After receiving her Ph.D. in sociology from Columbia University, Rose Coser worked there as a research associate. She then moved on to do research at the University of Chicago. In 1951, Coser first was an instructor and then became an assistant professor at Wellesley College where she stayed for eight years before moving on to the department of psychiatry at the Harvard Medical School as a research associate. After her time at Harvard, Coser became an associate professor at Northeastern University. In 1968, both Lewis and Rose Coser became professors at the State University of New York (SUNY) and worked there until retirement.

Coser's most prominent works Include:

- “Anti-Semitism Re-examined,” The New Leader (1951).
- "Social Problems 4," (1956).
- “Authority and Decision-Making in a Hospital,” (February 1958).
- “Laughter Among Colleagues: A Study of the Social Functions of Humor Among the Staff of a Mental Hospital,”(February 1960)
- "Life in the Ward," (1962).
- "In The Hospital in Modern Society," (1963).
- "A Case Study in a Mental Hospital," (1976).
- "Structure and Functions", 1964 and 1974.
- “Evasiveness as a Response to Structural Ambivalence,” (August 1967).
- “Women in the Occupational World: Social Disruption and Conflict,” with Gerald Rokoff (1971).
- “On Nepotism and Marginality,” (1971).
- “The Principles of Legitimacy and Its Patterned Infringement,” with Lewis A. Coser. In Cross-National Family Research, edited by Mavin B. Sussman and Betty Cogswell (1972).
- "The Family: Its Life Cycle and Achievement in America," (1972).
- “The Housewife and Her Greedy Family,” with Lewis A. Coser. In Greedy Institutions, edited by Lewis Coser (1974).
- "In The Idea of Social Structure" (1975).
- "Training in Ambiguity: Learning Through Doing in a Mental Hospital," (1979).
- "Access to Power: Cross-National Studies of Women and Elites," (1981).
- “The American Family: Changing Patterns of Social Control.” In Social Control: Views from the Social Sciences, edited by Jack P. Gibbs (1982).
- "In Defense of Modernity: Complexity of Social Roles and Individual Autonomy," (1991).
- "Women of Courage: Jewish and Italian Immigrant Women in New York," (1999).
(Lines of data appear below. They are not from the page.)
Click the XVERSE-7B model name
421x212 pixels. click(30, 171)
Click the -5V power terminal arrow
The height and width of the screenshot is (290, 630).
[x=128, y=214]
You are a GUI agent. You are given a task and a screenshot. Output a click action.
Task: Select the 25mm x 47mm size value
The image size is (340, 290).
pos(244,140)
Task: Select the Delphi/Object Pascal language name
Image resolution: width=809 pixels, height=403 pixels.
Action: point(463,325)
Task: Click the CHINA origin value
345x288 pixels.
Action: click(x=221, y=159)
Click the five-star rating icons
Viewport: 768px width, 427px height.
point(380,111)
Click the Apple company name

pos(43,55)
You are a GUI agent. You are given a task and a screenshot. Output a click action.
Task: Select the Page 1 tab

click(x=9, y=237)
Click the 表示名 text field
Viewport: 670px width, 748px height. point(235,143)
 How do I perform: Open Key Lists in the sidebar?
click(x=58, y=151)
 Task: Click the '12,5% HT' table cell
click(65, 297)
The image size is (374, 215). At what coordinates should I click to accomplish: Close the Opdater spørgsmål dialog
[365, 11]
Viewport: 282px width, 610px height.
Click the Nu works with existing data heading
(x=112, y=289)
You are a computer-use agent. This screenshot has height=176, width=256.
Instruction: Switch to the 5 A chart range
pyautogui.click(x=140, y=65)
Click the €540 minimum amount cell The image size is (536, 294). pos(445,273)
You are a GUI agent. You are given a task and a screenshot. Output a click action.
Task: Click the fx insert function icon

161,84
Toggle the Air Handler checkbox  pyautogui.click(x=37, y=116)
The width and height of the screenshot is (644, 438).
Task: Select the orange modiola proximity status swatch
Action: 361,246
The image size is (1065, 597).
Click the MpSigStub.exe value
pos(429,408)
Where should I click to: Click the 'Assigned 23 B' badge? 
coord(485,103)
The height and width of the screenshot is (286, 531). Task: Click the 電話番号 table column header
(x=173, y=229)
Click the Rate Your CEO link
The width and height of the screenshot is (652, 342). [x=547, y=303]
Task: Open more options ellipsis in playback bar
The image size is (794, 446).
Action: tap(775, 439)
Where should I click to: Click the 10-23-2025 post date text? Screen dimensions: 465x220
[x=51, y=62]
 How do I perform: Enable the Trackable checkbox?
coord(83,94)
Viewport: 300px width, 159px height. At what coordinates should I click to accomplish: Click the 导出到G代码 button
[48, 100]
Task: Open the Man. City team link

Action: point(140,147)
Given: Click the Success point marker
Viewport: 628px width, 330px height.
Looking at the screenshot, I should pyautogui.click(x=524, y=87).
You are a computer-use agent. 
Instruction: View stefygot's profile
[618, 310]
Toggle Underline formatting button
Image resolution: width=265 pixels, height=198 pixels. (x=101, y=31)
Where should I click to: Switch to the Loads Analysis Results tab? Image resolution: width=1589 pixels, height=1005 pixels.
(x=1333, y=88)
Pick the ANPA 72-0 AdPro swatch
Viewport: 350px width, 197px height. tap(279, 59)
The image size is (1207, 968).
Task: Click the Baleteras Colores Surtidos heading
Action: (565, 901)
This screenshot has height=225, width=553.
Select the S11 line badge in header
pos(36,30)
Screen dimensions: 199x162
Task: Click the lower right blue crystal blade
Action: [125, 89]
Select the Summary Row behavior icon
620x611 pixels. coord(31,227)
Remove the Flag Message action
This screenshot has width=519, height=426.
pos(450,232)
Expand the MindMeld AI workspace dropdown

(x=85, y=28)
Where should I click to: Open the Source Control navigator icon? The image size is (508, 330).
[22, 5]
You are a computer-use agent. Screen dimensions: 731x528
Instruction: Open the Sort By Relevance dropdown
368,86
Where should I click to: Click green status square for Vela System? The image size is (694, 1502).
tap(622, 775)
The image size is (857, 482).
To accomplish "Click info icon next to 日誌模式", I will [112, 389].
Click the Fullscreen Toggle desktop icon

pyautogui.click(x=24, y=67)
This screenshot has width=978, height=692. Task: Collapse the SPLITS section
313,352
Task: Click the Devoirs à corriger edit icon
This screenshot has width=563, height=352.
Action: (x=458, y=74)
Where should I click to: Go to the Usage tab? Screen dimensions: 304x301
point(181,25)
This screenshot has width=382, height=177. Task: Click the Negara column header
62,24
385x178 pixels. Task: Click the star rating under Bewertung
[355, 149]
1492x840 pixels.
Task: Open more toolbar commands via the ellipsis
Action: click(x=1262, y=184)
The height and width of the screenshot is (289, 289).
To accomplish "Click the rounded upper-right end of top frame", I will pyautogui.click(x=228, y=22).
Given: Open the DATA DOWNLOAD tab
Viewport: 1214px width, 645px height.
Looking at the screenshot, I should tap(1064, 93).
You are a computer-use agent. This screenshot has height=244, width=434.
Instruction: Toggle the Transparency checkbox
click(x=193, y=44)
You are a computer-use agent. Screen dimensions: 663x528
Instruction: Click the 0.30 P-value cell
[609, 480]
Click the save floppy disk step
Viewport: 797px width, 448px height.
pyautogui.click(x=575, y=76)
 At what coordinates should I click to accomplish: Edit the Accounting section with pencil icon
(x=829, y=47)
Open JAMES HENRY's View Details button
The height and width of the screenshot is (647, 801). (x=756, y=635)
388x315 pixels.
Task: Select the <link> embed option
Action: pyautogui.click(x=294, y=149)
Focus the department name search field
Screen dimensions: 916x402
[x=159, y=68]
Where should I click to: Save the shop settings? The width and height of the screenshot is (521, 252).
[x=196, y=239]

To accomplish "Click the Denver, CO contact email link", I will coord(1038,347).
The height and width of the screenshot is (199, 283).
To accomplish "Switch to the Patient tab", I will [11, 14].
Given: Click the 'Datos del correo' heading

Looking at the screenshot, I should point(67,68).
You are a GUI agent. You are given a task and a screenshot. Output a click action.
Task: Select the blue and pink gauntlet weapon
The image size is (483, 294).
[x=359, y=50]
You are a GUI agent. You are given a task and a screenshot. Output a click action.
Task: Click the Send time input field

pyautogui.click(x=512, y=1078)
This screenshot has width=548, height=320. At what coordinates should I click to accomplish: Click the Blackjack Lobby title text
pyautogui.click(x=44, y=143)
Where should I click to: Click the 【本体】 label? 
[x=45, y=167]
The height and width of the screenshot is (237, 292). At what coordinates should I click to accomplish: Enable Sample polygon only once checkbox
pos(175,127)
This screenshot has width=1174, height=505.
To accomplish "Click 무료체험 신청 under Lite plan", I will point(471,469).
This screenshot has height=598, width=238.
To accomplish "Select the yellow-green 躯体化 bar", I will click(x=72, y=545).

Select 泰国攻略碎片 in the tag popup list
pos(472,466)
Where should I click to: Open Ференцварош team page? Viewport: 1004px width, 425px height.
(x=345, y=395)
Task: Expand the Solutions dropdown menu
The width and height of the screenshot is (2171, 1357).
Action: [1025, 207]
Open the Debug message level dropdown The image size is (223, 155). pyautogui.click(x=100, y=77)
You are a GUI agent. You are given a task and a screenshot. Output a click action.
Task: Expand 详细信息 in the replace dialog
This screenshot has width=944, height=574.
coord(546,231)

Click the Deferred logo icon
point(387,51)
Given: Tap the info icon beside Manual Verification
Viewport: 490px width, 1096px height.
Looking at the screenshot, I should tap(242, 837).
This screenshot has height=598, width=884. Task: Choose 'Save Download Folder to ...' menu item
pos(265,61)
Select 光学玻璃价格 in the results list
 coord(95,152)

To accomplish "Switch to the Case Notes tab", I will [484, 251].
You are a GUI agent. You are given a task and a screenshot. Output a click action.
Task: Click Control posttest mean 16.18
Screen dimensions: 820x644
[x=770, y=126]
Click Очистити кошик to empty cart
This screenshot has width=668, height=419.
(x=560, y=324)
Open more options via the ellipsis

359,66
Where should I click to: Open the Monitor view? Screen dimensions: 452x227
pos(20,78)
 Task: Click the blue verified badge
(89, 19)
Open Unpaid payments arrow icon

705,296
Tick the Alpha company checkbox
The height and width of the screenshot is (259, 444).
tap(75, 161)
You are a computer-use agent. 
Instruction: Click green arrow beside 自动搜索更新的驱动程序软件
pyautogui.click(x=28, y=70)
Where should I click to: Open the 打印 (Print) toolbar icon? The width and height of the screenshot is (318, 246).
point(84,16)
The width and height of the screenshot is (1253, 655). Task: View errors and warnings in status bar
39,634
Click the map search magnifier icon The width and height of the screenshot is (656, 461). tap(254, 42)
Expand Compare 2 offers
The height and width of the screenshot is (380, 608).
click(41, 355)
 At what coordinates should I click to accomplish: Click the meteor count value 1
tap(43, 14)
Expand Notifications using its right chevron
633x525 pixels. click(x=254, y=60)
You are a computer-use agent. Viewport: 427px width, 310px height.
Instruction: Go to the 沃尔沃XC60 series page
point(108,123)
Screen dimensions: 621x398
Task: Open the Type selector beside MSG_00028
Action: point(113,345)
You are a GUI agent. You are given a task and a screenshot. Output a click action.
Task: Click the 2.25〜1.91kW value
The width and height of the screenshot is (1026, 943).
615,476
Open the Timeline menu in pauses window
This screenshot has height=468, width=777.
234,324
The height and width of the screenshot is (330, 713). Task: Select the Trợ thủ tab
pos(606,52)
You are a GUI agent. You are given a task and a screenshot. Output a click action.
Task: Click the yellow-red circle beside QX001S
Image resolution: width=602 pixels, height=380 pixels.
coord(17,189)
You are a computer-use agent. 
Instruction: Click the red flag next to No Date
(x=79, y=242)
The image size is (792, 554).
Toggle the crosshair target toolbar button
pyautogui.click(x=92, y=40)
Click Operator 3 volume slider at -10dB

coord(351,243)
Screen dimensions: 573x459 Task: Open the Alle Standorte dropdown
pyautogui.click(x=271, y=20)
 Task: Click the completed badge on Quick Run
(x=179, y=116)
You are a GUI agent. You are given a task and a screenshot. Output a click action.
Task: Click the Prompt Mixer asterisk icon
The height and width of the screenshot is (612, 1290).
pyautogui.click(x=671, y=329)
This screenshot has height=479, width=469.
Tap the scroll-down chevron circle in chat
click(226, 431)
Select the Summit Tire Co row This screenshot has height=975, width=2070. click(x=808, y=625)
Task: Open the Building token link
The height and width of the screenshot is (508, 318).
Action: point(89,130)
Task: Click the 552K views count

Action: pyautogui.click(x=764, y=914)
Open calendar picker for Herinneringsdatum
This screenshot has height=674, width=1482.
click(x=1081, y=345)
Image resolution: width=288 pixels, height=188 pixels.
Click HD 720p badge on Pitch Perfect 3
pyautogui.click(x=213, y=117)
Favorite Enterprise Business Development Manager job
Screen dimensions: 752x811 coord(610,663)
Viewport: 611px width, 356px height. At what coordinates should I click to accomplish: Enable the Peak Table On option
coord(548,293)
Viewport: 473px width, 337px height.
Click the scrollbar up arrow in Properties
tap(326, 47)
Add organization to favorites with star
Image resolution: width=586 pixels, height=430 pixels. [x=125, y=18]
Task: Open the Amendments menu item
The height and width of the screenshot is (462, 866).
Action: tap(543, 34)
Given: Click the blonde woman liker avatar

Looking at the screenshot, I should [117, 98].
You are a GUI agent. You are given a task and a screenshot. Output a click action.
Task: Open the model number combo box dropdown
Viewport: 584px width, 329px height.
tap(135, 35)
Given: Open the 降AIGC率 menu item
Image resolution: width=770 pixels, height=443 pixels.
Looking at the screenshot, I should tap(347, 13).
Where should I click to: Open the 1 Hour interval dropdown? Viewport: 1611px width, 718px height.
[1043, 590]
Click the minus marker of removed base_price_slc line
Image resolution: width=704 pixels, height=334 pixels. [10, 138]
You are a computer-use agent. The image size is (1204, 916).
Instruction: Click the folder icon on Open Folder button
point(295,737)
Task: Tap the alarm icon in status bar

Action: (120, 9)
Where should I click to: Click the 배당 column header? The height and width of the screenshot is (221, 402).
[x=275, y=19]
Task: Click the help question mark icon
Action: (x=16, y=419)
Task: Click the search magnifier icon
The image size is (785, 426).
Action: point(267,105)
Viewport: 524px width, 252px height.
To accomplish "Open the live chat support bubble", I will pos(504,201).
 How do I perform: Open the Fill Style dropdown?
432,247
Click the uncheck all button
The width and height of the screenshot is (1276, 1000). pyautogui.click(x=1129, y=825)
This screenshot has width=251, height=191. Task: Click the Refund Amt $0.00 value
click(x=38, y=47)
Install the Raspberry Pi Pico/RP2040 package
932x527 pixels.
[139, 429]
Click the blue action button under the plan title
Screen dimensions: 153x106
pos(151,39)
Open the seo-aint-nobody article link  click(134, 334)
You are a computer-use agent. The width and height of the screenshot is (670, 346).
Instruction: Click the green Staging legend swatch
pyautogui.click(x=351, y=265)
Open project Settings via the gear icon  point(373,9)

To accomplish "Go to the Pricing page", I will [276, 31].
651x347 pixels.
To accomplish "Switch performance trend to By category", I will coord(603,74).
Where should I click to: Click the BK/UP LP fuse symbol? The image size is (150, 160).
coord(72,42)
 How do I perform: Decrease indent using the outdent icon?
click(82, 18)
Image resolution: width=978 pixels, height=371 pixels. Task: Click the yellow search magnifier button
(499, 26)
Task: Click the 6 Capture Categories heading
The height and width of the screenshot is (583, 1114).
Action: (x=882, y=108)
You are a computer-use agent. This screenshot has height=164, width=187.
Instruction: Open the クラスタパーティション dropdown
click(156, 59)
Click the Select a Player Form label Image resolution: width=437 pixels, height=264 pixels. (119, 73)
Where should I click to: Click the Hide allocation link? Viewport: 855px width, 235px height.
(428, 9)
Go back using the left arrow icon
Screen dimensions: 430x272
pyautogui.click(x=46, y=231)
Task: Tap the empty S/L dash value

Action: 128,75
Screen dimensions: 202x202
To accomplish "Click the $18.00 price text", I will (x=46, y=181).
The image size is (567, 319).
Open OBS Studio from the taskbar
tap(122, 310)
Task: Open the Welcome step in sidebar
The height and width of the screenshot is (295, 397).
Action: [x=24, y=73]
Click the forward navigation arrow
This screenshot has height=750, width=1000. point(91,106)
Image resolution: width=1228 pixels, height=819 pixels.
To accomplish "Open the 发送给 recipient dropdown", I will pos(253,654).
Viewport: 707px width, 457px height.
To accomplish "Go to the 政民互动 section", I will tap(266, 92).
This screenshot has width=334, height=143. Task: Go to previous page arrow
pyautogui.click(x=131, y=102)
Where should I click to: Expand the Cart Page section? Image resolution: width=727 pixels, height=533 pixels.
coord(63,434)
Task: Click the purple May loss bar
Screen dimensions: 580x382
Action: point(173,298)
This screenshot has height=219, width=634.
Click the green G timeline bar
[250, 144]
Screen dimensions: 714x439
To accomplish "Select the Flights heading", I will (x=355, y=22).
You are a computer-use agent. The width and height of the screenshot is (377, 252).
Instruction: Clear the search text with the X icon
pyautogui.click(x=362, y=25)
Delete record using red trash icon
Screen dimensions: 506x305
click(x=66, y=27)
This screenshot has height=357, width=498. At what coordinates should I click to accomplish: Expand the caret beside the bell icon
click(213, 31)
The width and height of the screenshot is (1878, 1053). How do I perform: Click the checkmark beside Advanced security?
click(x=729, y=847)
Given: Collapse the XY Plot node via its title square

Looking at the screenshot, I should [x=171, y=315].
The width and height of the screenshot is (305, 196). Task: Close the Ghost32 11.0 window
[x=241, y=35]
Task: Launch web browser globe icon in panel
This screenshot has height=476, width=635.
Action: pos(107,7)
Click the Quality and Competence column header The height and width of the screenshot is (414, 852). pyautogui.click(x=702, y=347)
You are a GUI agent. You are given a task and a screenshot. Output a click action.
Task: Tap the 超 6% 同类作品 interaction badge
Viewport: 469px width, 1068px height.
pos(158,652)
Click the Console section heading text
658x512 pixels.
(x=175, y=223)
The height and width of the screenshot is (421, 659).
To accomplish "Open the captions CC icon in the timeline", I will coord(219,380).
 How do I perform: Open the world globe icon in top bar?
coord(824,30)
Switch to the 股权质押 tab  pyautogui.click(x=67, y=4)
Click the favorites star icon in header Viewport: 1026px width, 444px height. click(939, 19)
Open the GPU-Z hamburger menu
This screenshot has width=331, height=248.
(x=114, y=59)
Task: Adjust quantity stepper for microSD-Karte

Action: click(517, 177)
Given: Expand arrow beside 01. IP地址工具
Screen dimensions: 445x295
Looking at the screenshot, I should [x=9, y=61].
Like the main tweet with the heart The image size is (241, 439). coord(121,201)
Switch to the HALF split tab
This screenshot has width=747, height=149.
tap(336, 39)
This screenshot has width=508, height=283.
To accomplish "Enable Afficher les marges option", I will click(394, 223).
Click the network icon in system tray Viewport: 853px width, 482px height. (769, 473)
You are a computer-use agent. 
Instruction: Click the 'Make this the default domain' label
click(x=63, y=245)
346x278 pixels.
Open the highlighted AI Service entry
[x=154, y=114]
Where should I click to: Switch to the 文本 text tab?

=== In Defense of Modernity: Complexity of Social Roles and Individual Autonomy, 1991 ===
In Defense of Modernity: Complexity of Social Roles and Individual Autonomy was Coser's last published book. The book is about modern society as a supportive environment for individualism against the traditional, superstitious, and repressive constraints.

== Awards and honors ==
Rose Laub Coser co-founded and frequently contributed to the journal Dissent and served for numerous times on editorial boards.

- Coser served the Society for the Study of Social Problems (SSSP) as the president from 1973 to 1974.
- Coser won a Guggenheim Fellowship in 1979.
- Coser served the American Sociological Association (ASA) as the vice president in 1986.
- Coser received Eastern Sociological Society (ESS) Merit Award in 1987.
- Coser served the Eastern Sociological Society (ESS) as the president from 1984 to 1985.

=== The Rose Laub Coser Dissertation Proposal Award ===
In honor of the president Rose Laub Coser, her family, friends, and former students established the Rose Laub Coser Award within Eastern Sociological Society (ESS). The award is annually granted to a graduate student for an outstanding doctoral dissertation proposal in the area of sociology of the family or the gender and society.